The evidence suggests that union involvement in occupational health and safety is beneficial, yet the bill before us reduces this significantly—if not eliminating union involvement altogether—in many workplaces. Specifically, the bill will remove the need for government agencies to negotiate occupational health and safety agreements with unions and employees through the introduction of management arrangements. The bill will remove all references to unions and replace them with references to ‘employee representatives’, defined as either a ‘registered organisation’ or a ‘workplace staff association’, which must now be invited into a workplace by an employee.
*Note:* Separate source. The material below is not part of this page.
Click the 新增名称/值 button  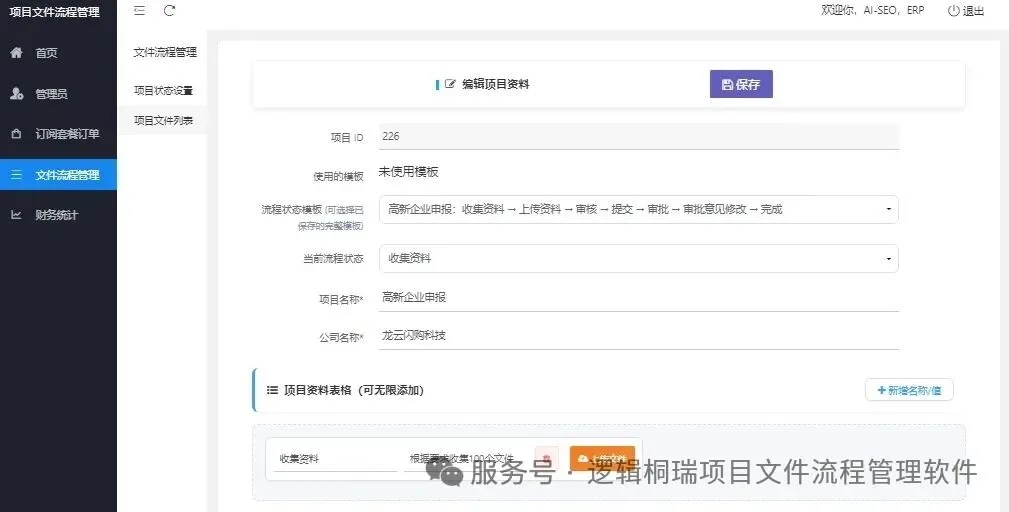click(x=909, y=390)
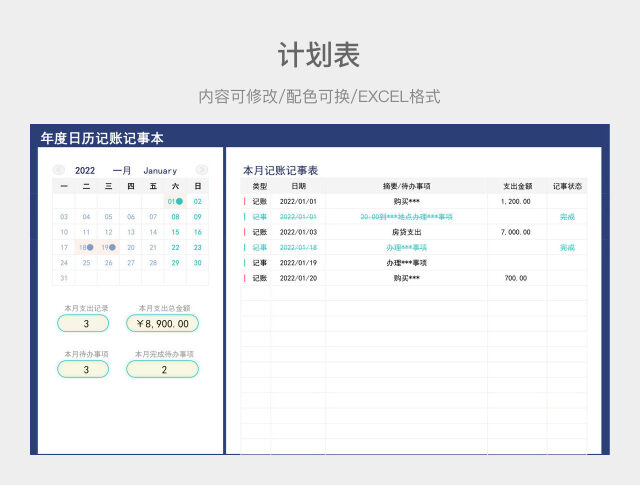The height and width of the screenshot is (485, 640).
Task: Select calendar day 22
Action: (x=176, y=247)
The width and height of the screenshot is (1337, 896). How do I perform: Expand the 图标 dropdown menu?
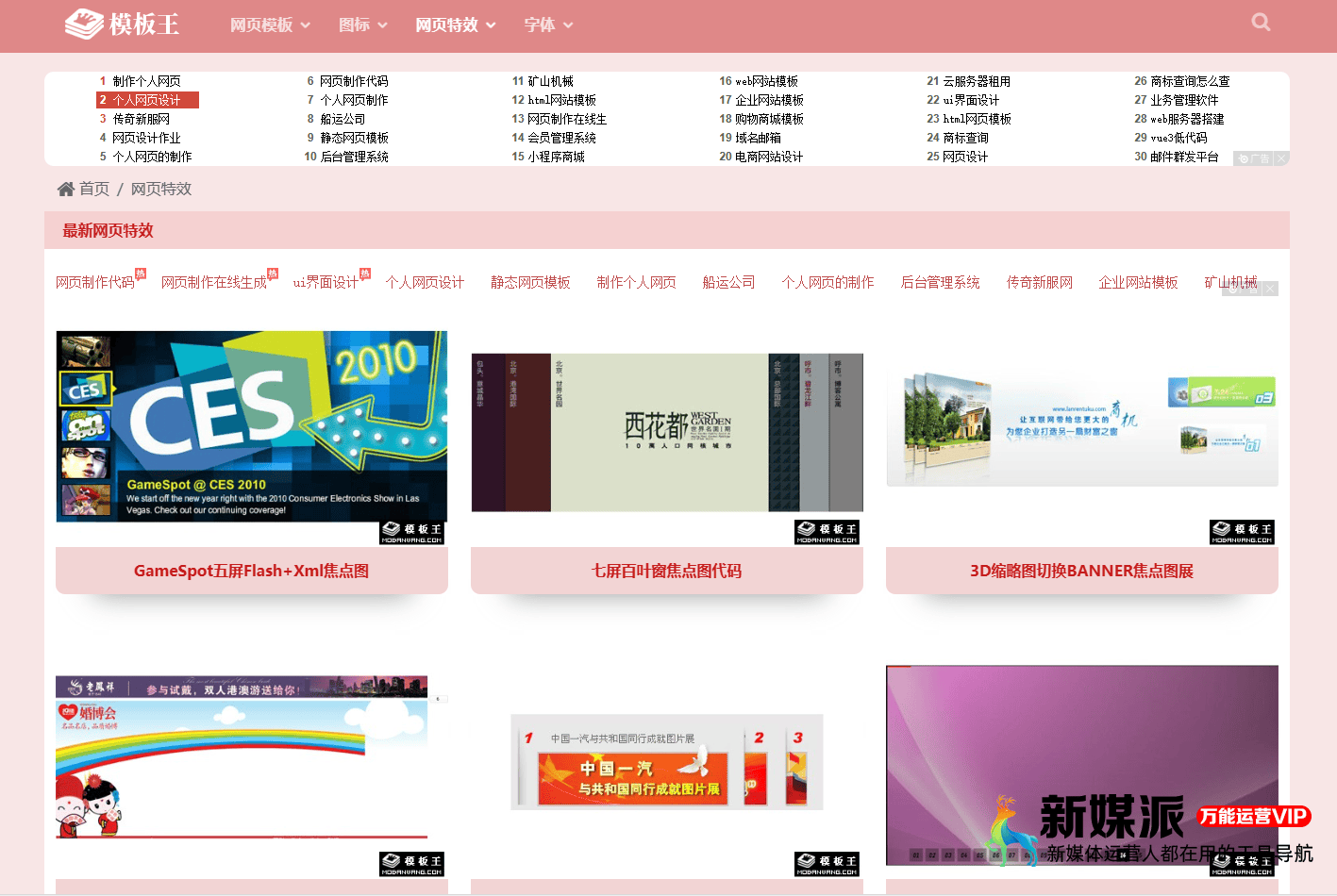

The bill will require that an employee invite an employee representative to initiate any occupational health and safety investigation, whereas previously a union could make submissions directly to Comcare for a request to investigate a workplace.

The bill will require employee representatives involved in developing occupational health and safety management arrangements to be issued with a certificate by the chief executive officer of Comcare, valid for only a 12-month period. The bill empowers employers to conduct the election of employee health and safety representatives—a role previously conducted by a union or a person specified by the National Occupational Health and Safety Commission, which, as we know, no longer exists.

I note that, in the inquiry to the 2002 bill, the department stated that the bill did not exclude unions from involvement in OH&S, although any involvement required a request to be made by one or more of their members. My impression then and now is that this approach does not seem to put a high enough value on union activity in this field. The Bills Digest, in respect of the bill before us, warns that new provisions—specifically the more stringent certification process involving an administrative decision-maker and the possible reluctance by employees to request representation without the assurance of anonymity—may prove to be a strong deterrent for seeking employee representation. The Bills Digest further notes that even the unintended exclusion of unions from representing employees in OH&S consultations may have the effect of weakening OH&S for Commonwealth employees overall.

The question before me is how, on behalf of the Democrats, I should handle this bill, given that, on the one hand, evidence suggests that union involvement in occupational health and safety is beneficial and, on the other, the government has demonstrated that they are not interested in negotiating a workable solution which is acceptable to all parties with respect to that issue. We could just oppose the bill based on its explicit intention of reducing union involvement in occupational health and safety, or we could try to amend the bill to an ideal level, knowing that the government has rejected our previous suggestions. Instead, I have approached a number of people and got some assistance, including from the CPSU, and have put together some amendments which I think maintain the intent of the bill but improve the transparency and integrity of the proposed new process.

On this occasion, the Democrats believe that it is better to try and achieve a reasonable outcome and appeal to the government’s reasonable side, if that exists. Given that the government have only supported four non-government amendments since 1 July 2005, compared to the 115 they accepted in 2004-05 which still exist, I will not hold my breath. I think it is to the great discredit of the government to now take the view that all wisdom resides on their side, that they are perfect, that they always know best and that everything they do is right. If they can accept a couple of hundred amendments every year from 1996 onwards, which are still in legislation, and realise that those amendments actually improved the circumstances of the bills before them, I find it very odd that, to date, only four non-government amendments have been accepted. Hopefully, the Australian people will get the message and will take control of the Senate away from them. I will discuss the detail of the amendments in the committee stage, but I indicate now that the Democrats will not support the bill without our amendments being accepted.